TEXTO PROPORCIONADO |
▼

Todavía, permítanme insistir en la idea que llevamos, si el Espíritu Santo lleva a Jesús al desierto, lo hace porque su “gallo” ya está caladito, no va a experimentar, lo estuvo ejercitando durante 30 años en la intimidad, el silencio, la convivencia, la oración callada, la plácida comunicación con sus padres, la pobreza sin aspavientos de su hogar, todo esto fue preparando a Cristo para enfrentarse al “adversario”, a su oponente, al demonio, al tentador, a Satanás, y no en un ejercicio de calentamiento, sino en una pelea a muerte, o mejor una pelea a vida, porque ahí se jugaría el destino de la humanidad. Si el primer hombre, Adán, perdió la batalla y el combate, si sucumbió por inexperiencia, nunca más volvería a ocurrir, y Cristo enfrentado en la lucha, triunfaría también para gloria de nuestra humanidad. Si Cristo triunfa, también nosotros podremos. Intentémoslo.

▲

DATOS EXTRAÍDOS |

▼

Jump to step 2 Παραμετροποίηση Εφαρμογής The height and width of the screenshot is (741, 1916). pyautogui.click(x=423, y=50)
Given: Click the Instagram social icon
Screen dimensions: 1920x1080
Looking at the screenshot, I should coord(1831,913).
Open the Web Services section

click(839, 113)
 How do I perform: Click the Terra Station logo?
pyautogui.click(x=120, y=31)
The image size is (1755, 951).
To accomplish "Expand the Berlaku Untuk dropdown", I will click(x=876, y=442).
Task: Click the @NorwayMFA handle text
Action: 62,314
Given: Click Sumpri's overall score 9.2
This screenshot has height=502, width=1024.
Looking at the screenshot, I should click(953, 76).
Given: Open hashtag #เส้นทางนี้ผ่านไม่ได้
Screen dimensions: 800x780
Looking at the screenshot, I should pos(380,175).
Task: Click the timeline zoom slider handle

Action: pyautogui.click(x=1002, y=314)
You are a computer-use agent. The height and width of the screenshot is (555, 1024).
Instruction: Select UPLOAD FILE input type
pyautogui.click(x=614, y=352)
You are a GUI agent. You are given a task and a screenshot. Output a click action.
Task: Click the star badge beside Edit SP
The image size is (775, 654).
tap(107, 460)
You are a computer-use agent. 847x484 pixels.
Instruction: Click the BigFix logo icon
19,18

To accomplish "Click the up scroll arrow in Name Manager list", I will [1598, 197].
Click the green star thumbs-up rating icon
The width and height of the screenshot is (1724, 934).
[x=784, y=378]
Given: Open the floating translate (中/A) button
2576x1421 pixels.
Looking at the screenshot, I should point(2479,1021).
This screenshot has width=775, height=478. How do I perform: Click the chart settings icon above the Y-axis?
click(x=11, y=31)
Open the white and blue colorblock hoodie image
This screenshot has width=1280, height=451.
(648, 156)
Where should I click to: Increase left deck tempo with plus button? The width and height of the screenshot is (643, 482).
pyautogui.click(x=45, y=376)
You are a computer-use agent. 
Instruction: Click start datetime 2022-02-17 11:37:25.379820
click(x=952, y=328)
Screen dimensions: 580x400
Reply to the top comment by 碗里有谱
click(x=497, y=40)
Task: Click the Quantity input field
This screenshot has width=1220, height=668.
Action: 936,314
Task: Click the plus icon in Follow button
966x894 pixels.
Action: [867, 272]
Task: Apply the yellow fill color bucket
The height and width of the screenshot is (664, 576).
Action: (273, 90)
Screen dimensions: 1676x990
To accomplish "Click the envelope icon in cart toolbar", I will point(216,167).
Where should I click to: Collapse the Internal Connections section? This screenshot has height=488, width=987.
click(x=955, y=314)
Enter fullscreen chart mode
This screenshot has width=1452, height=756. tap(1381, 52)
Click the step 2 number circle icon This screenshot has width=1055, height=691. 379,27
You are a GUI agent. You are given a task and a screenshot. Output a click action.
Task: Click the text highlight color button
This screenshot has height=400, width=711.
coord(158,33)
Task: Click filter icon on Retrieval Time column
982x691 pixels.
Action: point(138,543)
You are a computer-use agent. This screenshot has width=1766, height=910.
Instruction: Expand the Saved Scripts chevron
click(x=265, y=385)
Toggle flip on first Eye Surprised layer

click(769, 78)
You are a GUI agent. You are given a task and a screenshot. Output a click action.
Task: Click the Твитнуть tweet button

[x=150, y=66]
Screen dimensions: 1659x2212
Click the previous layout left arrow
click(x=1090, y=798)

▲

CONSIGNA ESCRITA 1 | Según el texto sobre Jesús en el desierto, ¿durante cuántos años estuvo el Espíritu Santo ejercitando a Jesús en la intimidad?
CONSIGNA ESCRITA 2 | Repite sin cambios el fragmento del texto sobre Jesús en el desierto que va de "Todavía, permítanme insistir" a "nosotros podremos. Intentémoslo.".
Las entradas no se necesitan para resolver nada.

RESPUESTA DEL EJERCICIO 1 | Durante 30 años.

RESPUESTA DEL EJERCICIO 2 |
Todavía, permítanme insistir en la idea que llevamos, si el Espíritu Santo lleva a Jesús al desierto, lo hace porque su “gallo” ya está caladito, no va a experimentar, lo estuvo ejercitando durante 30 años en la intimidad, el silencio, la convivencia, la oración callada, la plácida comunicación con sus padres, la pobreza sin aspavientos de su hogar, todo esto fue preparando a Cristo para enfrentarse al “adversario”, a su oponente, al demonio, al tentador, a Satanás, y no en un ejercicio de calentamiento, sino en una pelea a muerte, o mejor una pelea a vida, porque ahí se jugaría el destino de la humanidad. Si el primer hombre, Adán, perdió la batalla y el combate, si sucumbió por inexperiencia, nunca más volvería a ocurrir, y Cristo enfrentado en la lucha, triunfaría también para gloria de nuestra humanidad. Si Cristo triunfa, también nosotros podremos. Intentémoslo.